- _DOCUMENT_:
________________________
I don't write posts just about me. This blog was intended to be about my sweet boys and our journey through the life of "special needs". However, I had such a great experience last weekend, that I just have to write about it. And let's be honest, even when I am writing about my kids, it is still about me.
Saturday came and my sweet husband informed me that it was "my day". He had scheduled a massage and blow-out for me at one of my favorite spas. After the most amazing massage and a less amazing blow-out, I came home and got ready for our night out away from the boys.
My mom came over and after finishing getting ready I came downstairs to her feeding Parker his bottle. And then I hear a knock at the door...
We played pool and shuffle board, we went to a dualing piano bar (by far the best place), our guys did Elvis impersonations, we sang, we danced, we ate cupcakes, and we made great memories. It was one of the best days of my life so far (after my wedding and the births of my boys.)
________________________
- _PROMPT 1_:
Answer these questions using the blog post:
(a) What did the husband schedule for the writer at one of her favorite spas?
(b) Who was feeding Parker his bottle when the writer came downstairs?
(c) What food is mentioned among the night's activities?
- _PROMPT 2_: Translate this sentence from the blog post into Spanish: "He had scheduled a massage and blow-out for me at one of my favorite spas."
- _PROMPT 3_: Write the next few sentences of the blog post about the writer's weekend, picking up after its final sentence.

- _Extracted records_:
________________________
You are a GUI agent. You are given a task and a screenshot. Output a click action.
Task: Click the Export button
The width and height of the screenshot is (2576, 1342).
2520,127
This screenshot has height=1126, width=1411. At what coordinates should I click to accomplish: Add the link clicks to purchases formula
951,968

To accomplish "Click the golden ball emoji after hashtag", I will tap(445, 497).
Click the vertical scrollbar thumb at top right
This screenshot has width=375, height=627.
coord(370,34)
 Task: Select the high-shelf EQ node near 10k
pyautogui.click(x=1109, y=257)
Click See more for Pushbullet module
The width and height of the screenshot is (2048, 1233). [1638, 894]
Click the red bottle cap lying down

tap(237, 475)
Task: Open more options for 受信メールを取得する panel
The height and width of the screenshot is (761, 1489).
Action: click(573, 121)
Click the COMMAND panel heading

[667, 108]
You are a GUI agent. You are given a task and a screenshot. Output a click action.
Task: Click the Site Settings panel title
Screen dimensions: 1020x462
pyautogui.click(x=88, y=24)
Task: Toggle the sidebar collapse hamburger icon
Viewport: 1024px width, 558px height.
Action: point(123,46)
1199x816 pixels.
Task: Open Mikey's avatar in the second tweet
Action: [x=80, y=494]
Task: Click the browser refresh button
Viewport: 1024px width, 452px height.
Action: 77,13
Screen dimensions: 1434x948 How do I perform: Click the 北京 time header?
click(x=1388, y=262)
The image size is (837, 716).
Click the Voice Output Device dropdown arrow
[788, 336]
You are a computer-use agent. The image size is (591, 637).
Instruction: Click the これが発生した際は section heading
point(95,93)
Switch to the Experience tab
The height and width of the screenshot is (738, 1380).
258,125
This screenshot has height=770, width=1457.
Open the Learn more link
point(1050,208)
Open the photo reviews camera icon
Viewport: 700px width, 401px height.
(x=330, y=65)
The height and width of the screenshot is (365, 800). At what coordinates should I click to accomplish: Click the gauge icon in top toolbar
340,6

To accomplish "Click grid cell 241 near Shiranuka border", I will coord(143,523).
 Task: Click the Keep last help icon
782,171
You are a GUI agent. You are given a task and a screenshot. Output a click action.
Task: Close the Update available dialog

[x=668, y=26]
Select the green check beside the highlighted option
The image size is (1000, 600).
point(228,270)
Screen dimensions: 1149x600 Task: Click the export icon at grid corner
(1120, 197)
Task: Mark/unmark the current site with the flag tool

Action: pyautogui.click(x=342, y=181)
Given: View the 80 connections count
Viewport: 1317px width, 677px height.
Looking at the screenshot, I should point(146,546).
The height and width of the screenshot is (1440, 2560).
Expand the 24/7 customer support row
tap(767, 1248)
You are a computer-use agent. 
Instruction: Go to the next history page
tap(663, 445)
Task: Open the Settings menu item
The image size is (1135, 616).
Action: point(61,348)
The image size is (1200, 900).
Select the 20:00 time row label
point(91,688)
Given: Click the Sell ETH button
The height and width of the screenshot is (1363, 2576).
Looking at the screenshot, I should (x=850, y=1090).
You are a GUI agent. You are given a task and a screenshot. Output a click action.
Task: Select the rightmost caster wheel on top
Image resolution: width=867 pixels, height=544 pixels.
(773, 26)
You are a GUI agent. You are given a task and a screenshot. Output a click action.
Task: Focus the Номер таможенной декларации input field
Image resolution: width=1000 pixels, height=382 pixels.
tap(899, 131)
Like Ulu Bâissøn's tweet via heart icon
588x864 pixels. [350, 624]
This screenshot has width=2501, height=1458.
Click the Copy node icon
________________________
- _EXPECTED OUTPUT 1_:
(a) A massage and a blow-out.
(b) Her mom.
(c) Cupcakes.

- _EXPECTED OUTPUT 2_: Me había reservado un masaje y un peinado con secador en uno de mis spas favoritos.

- _EXPECTED OUTPUT 3_:
The funny/worst thing about it was that we had this great hotel to go back to. No kids. We could sleep in as long as we wanted to! The blackout curtains are drawn, the bed is comfy, I fall asleep quickly at around 2:00 AM ...only to wake up at 5:45!!!! Then I layed there in bed trying to will myself to fall back asleep. But I couldn't. I. Was. Awake. Getting up and making bottles at 5 AM has been what I have done for the past 2 1/2 years, even on the weekend, so my body says "Get the hell up, Marcy!" - even when I don't have to. Sigh...
So I layed there and replayed the events of the previous day while listening to my husband sleep soundly next to me. And I was happy.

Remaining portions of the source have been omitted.